生水:来年1月から、特例貸付の償還が始まります。その時に、償還免除を受けられない人をどう支援していくのかという問題が浮上します。また、償還を免除された方も、低所得だからこそ免除されているのであって、免除で終わりではなく、その方の生活再建も進めていく必要があります。

 その際には、社協との連携だけではなく、いろいろな滞納もあるだろうから、税金や水道、市営住宅など役所の債権に関わる部署とも協力して支援していかなければなりません。

──まさに野洲市がやってきたことですね。

生水:そうです。これは難しいことではなくて、職員の意識改革さえできれば、「それがいいことなんだ」と思えば、組織は動くんです。予算を立ててシステムを導入するというような話ではなく、プラスアルファのお節介をしましょう、という話なので。

※野洲市は生活困窮者支援を手がける市民生活相談課を軸に、市営住宅を担当する住宅課、上下水道料金に関わる上下水道課、給食費を管理する学校教育課、県市民税や固定資産税などを扱う納税推進課など、税金や公共料金など困窮者の「支払い」に関連する部署が連携して困窮者を支援する仕組みがある。

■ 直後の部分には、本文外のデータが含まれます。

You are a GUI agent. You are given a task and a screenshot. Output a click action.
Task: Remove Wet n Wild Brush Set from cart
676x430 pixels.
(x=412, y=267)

納付相談を通して困窮者を発見した際に、市民生活相談課につないで一体となって支援する「多重債務者包括的支援プロジェクト」だ。この仕組みをベースとして「野洲市債権管理条例」も設置されている。

 少し前に、ひきこもりの方から相談があって。就職に失敗してひきこもりになってしまったけれども、社会に出て行かなければと悩まれて。そこでSNSの広告で見た副業サイトに申し込んだものの、やれ情報商材だ、サポート費が必要だとどんどんお金を請求されて。

 この相談について、契約トラブルは解決できても、その方のひきこもり状態をどのように支援するのかという点については消費生活センターでは対処できません。

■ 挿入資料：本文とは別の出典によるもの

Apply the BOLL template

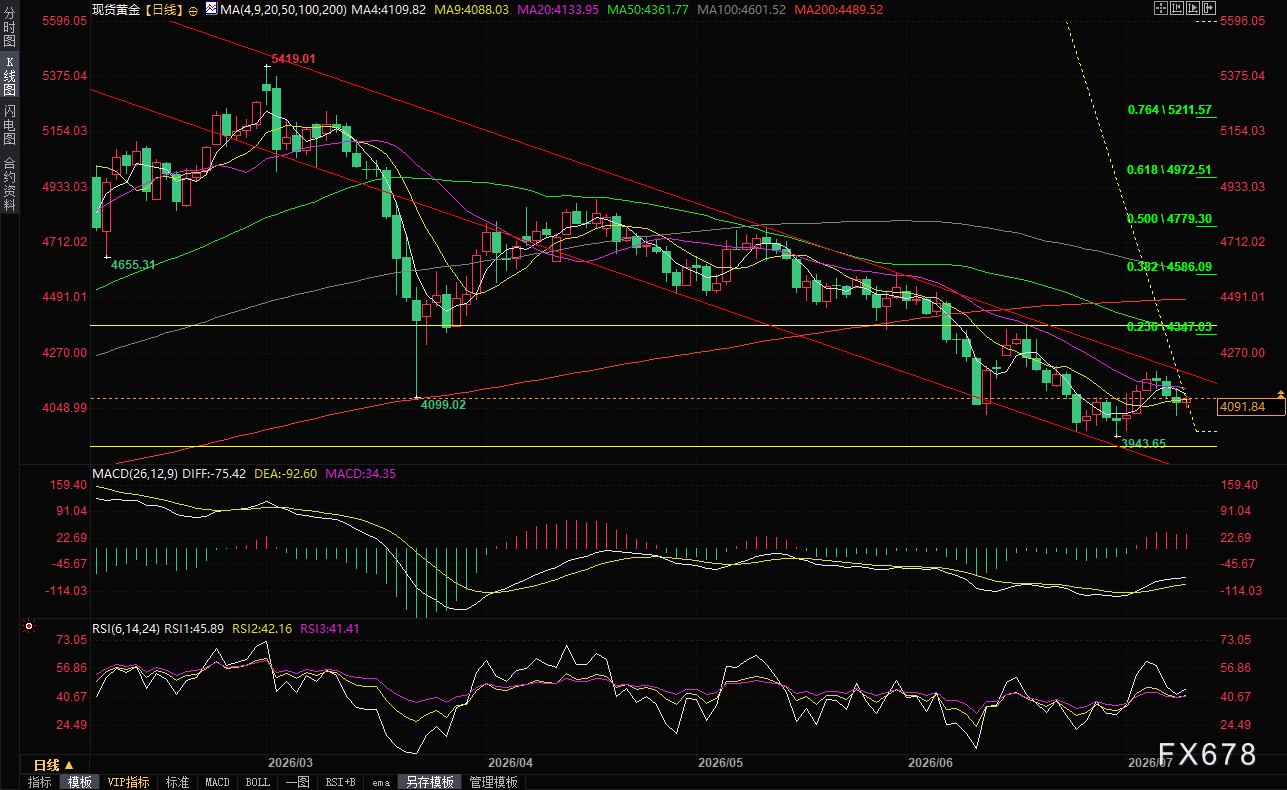pyautogui.click(x=257, y=782)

 だからこそ、もう少し踏み込んで、消費者被害の背景や滞納の原因に借金はないのかといったことを、役所のいろいろな部署と連携しながら対応していく必要がある。

 平成11(1999)年に、消費生活相談の相談員として野洲市に入った後、役所の内外に仲間を増やし広げていくということを繰り返してきました。一人では無力だけど、みなさんに助けてもらえるという安心感が私の支えになっています。

──野洲市や座間市は生活困窮者の自立支援を積極的に進めていますが、全国の自治体で見れば、取り組みには濃淡があります。これは、自分たちの地域に困窮状態の人がいるということを認知していないのか、それとも理解しているけれどもリソースが足りていないのか、どう考えればいいでしょうか。